Da der Impfstoff zunächst nur eingeschränkt verfügbar sein werde, sollen laut Stiko bevorzugt Personen aus der ersten Gruppe geimpft werden. Für die Grundimmunisierung seien zwei Impfstoffdosen im Abstand von etwa einem Monat nötig. Menschen, die bereits gegen Pocken geimpft wurden, benötigten nur eine Dosis. Für die Bekämpfung des Ausbruchs sei neben der Impfung unter anderem wichtig, Fälle und Kontaktpersonen früh zu identifizieren, Isolation und Quarantäne rasch einzuleiten und Risikogruppen aufzuklären.
Schwule und bisexuelle Männer müssen zügig Impfangebote gegen Affenpocken erhalten.
Da aufgrund der langen Inkubationszeit erst die Spitze des Eisbergs sichtbar sei, sei schnelles Handeln geboten, sagte Kathrin Vogler, gesundheits- und queerpolitische Sprecherin der Fraktion Die Linke. «Schwule und bisexuelle Männer müssen zügig Impfangebote gegen Affenpocken erhalten», forderte sie.
Affenpocken gelten verglichen mit den seit 1980 ausgerotteten Pocken als weniger schwere Erkrankung. Experten hatten vor einer Weiterverbreitung des Virus, etwa bei bevorstehenden Festivals und Partys gewarnt.

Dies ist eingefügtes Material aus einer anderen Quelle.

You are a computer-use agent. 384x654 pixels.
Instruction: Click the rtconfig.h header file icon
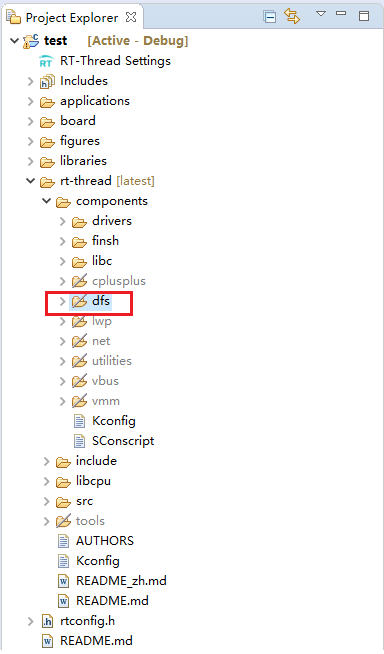click(x=48, y=621)

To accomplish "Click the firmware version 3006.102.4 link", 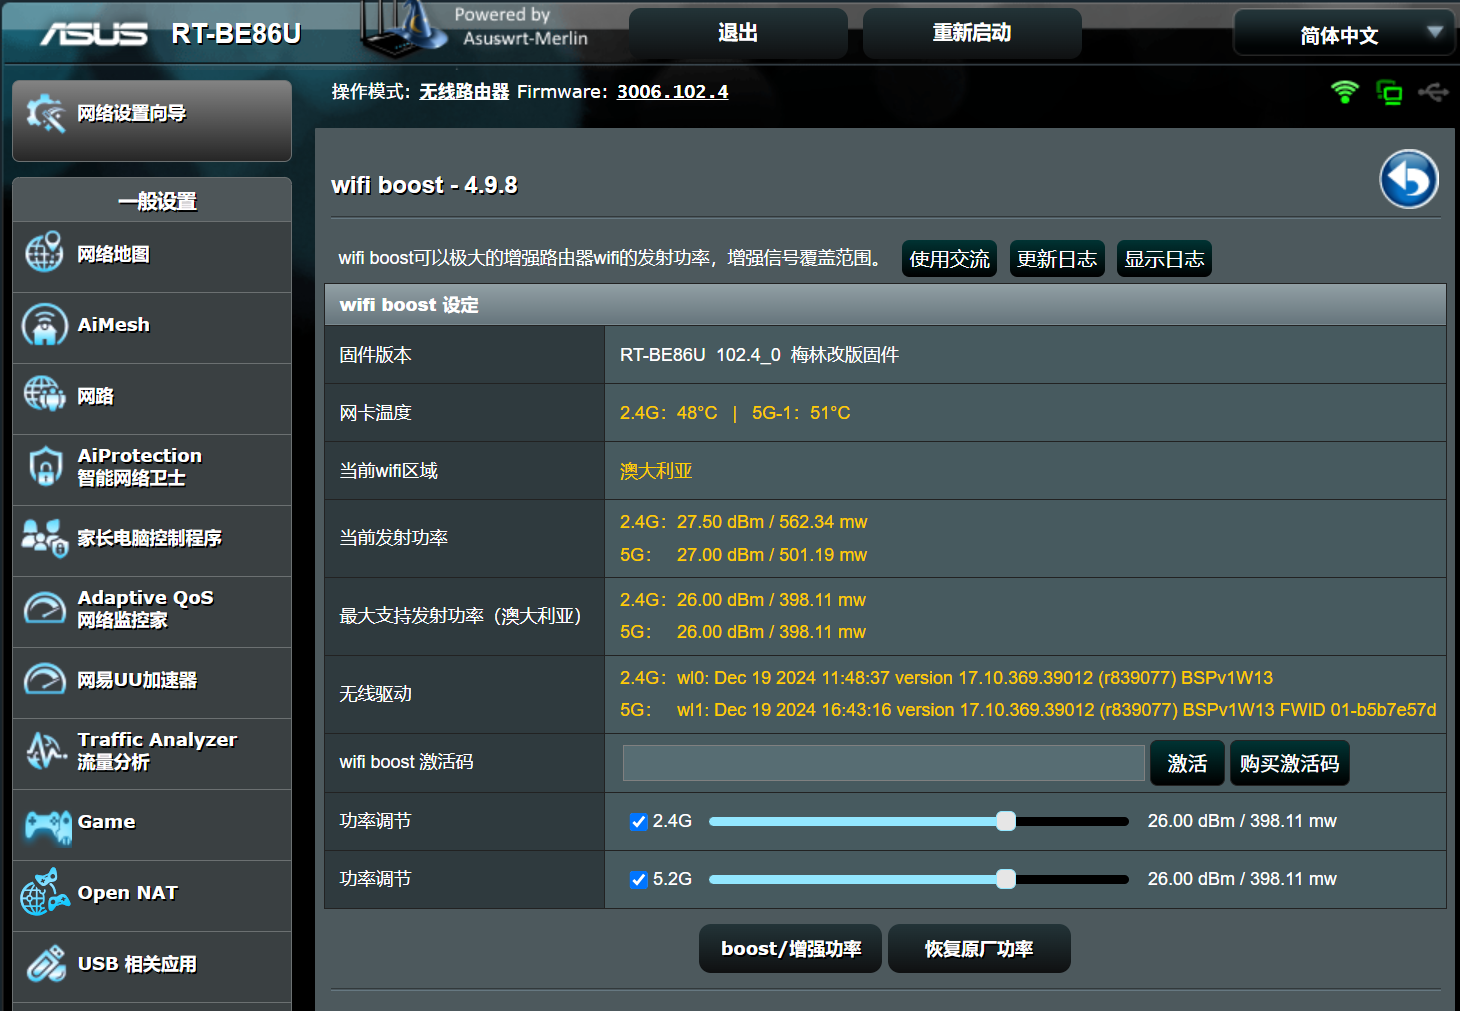I will click(672, 92).
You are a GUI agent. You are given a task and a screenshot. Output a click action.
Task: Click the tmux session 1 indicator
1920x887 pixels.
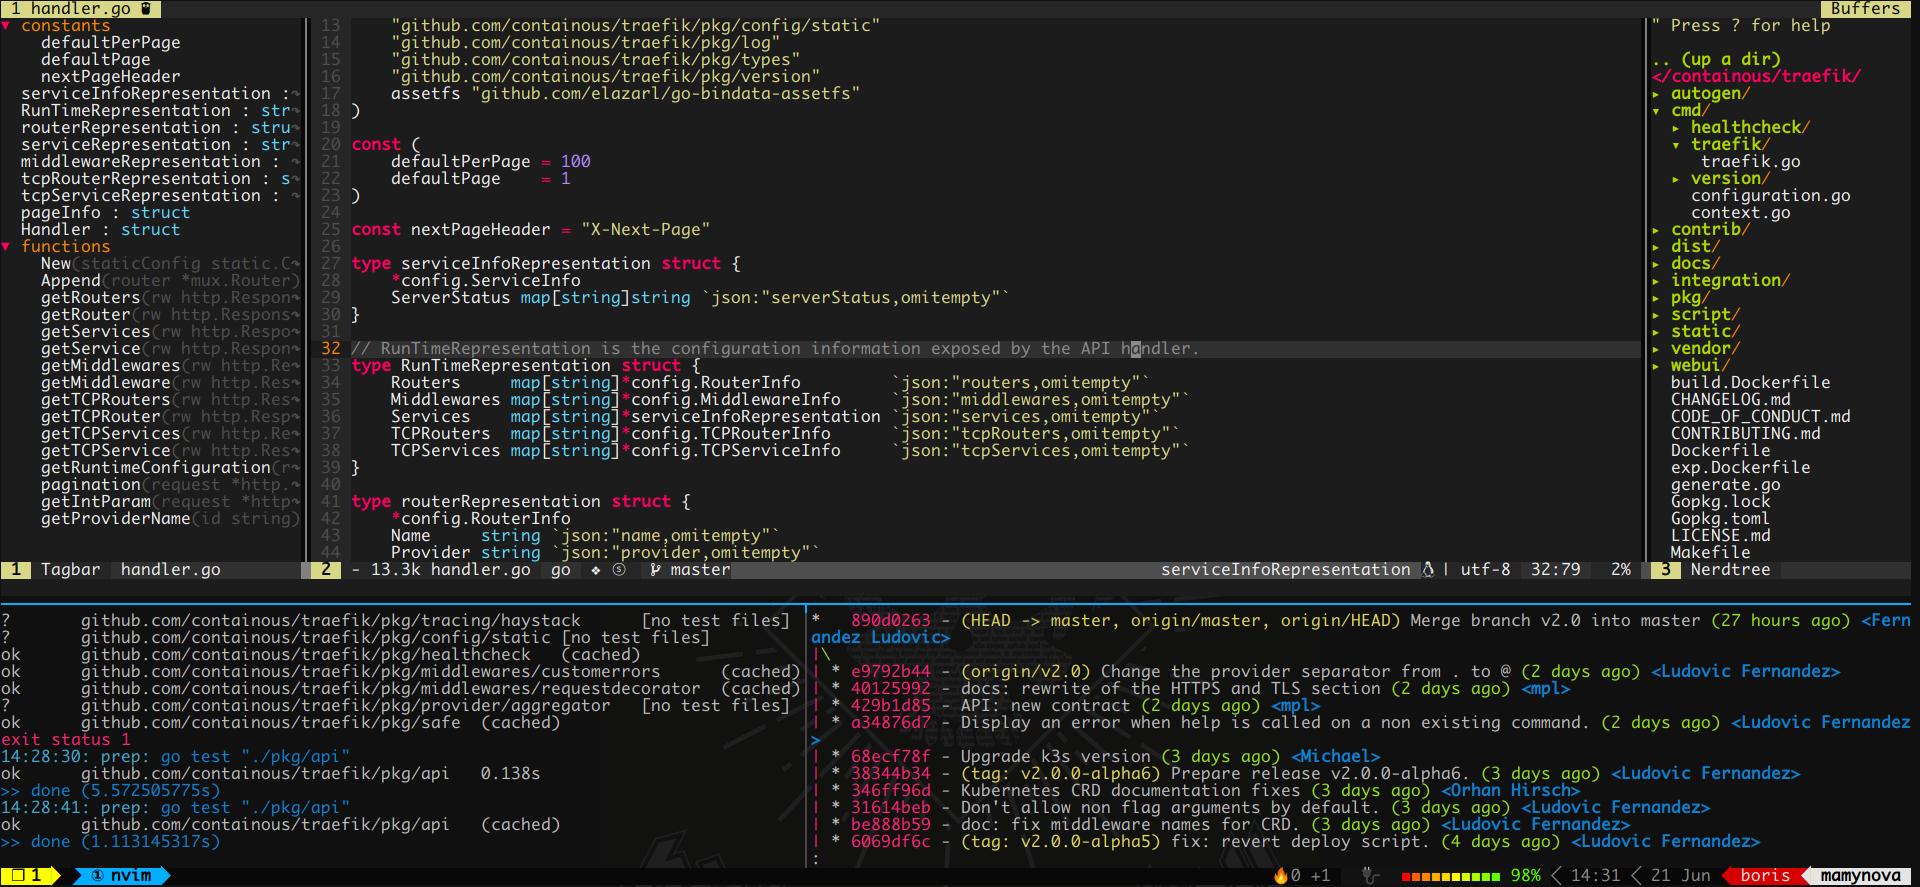(x=30, y=876)
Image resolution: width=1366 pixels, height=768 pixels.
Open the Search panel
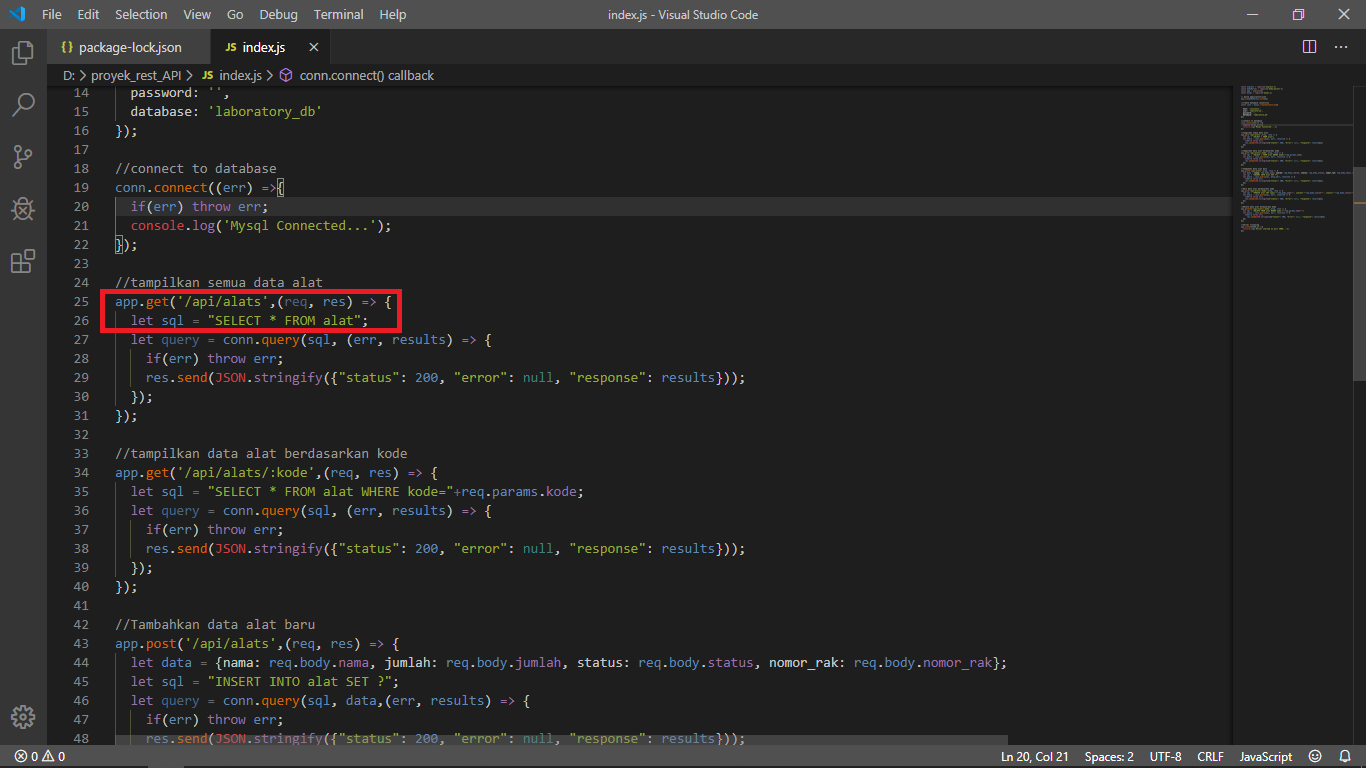pyautogui.click(x=22, y=105)
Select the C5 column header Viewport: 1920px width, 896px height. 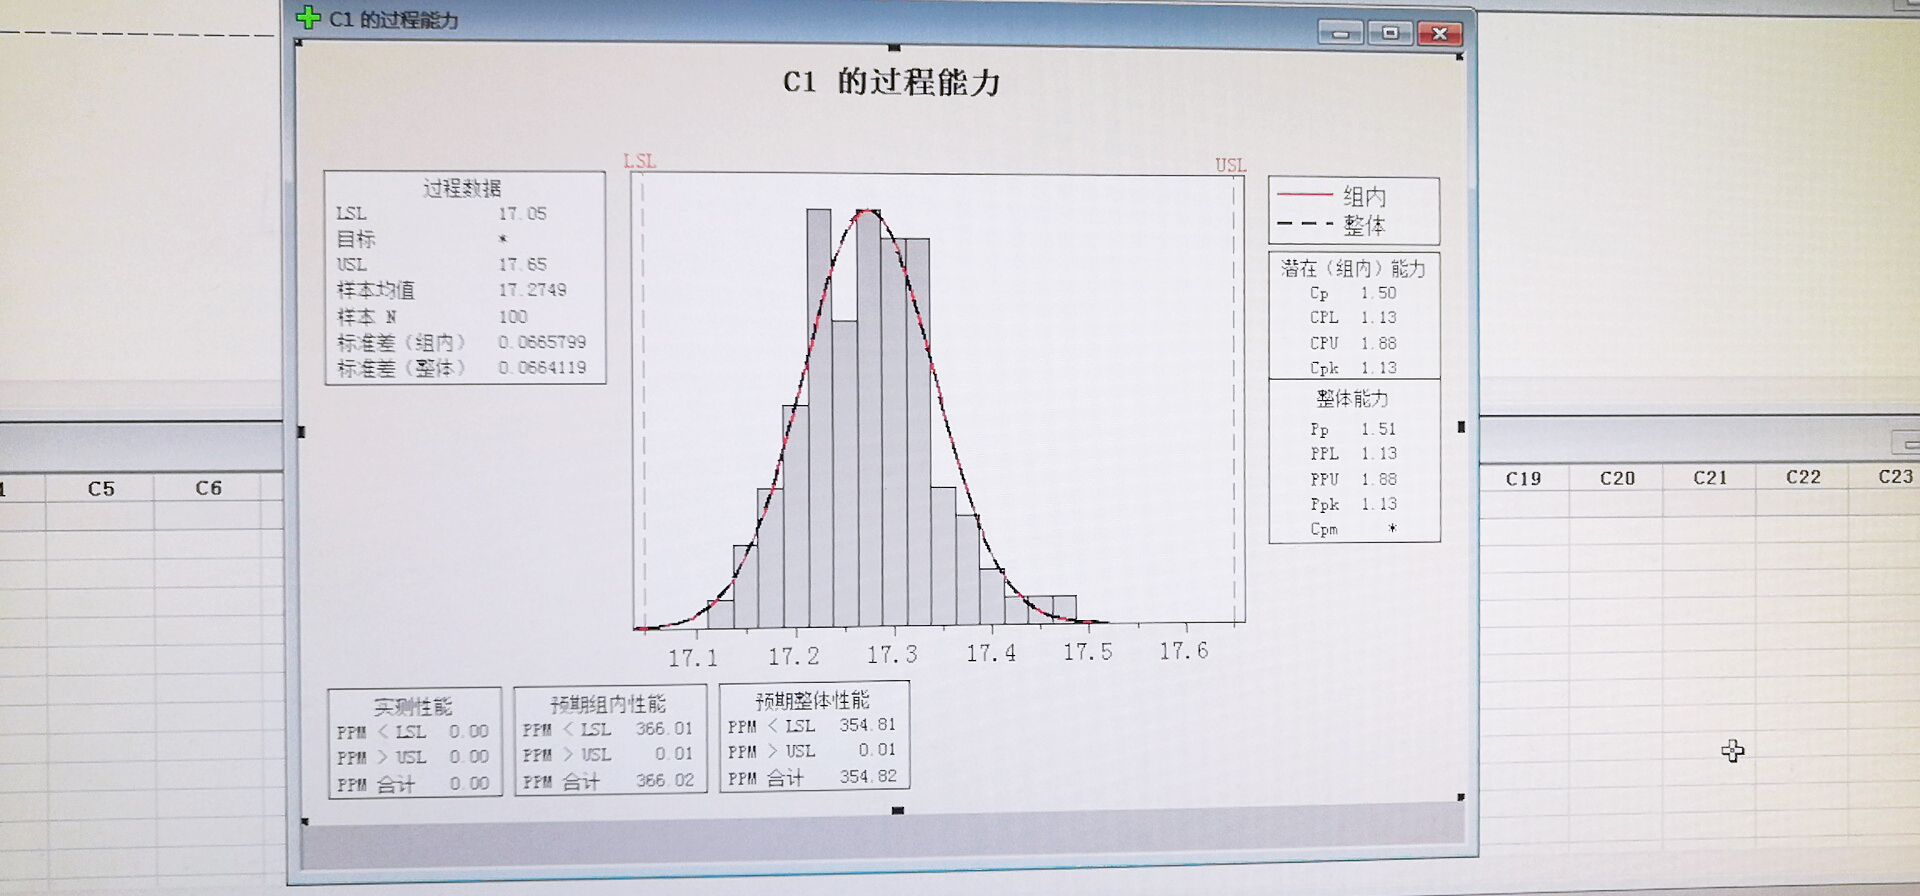tap(101, 489)

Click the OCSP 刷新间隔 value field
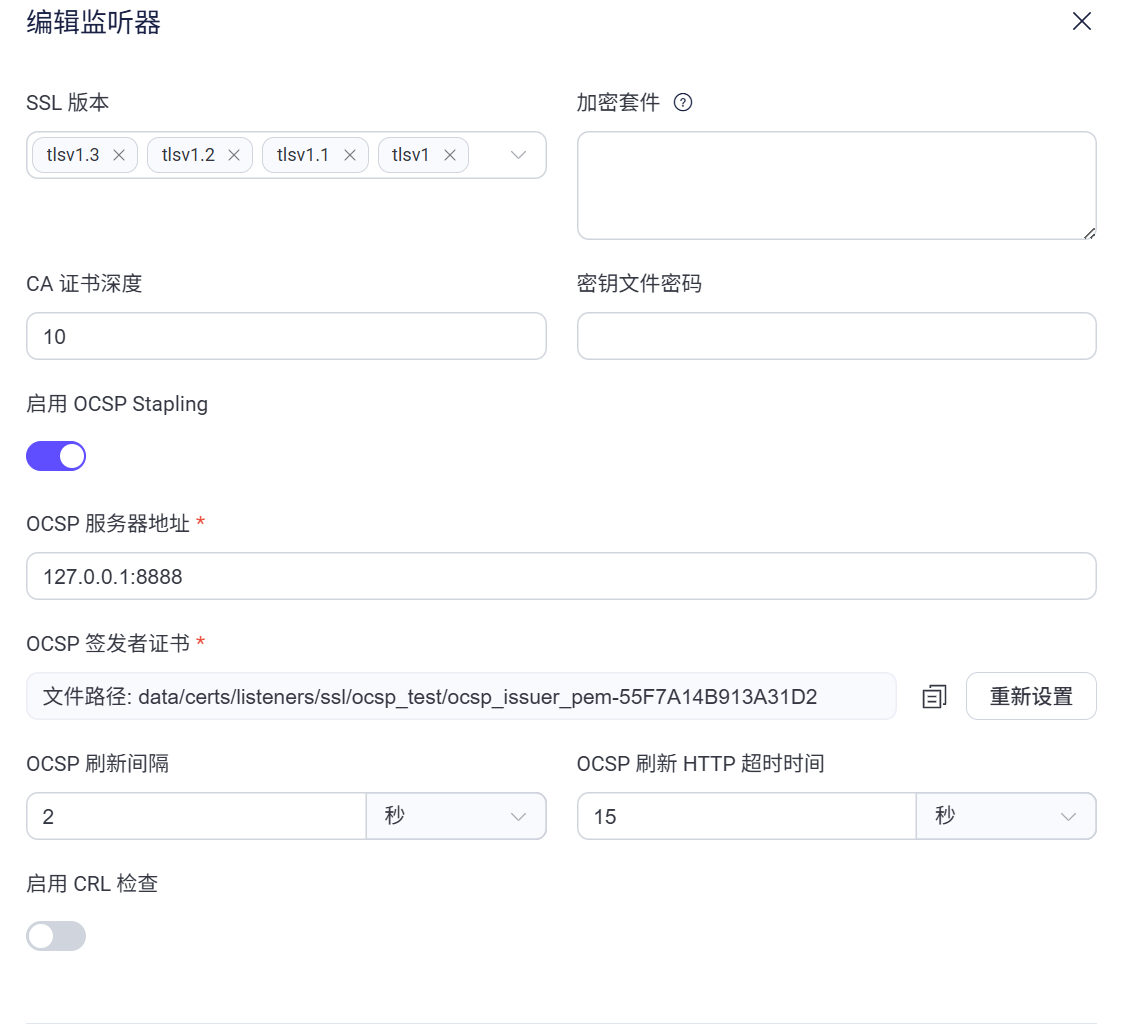tap(196, 816)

Die Inkubationszeit beträgt laut RKI 5 bis 21 Tage. Die Symptome (darunter zum Beispiel Fieber und Hautausschlag) verschwinden gewöhnlich innerhalb weniger Wochen von selbst, können bei einigen Menschen aber zu medizinischen Komplikationen und in sehr seltenen Fällen auch zum Tod führen.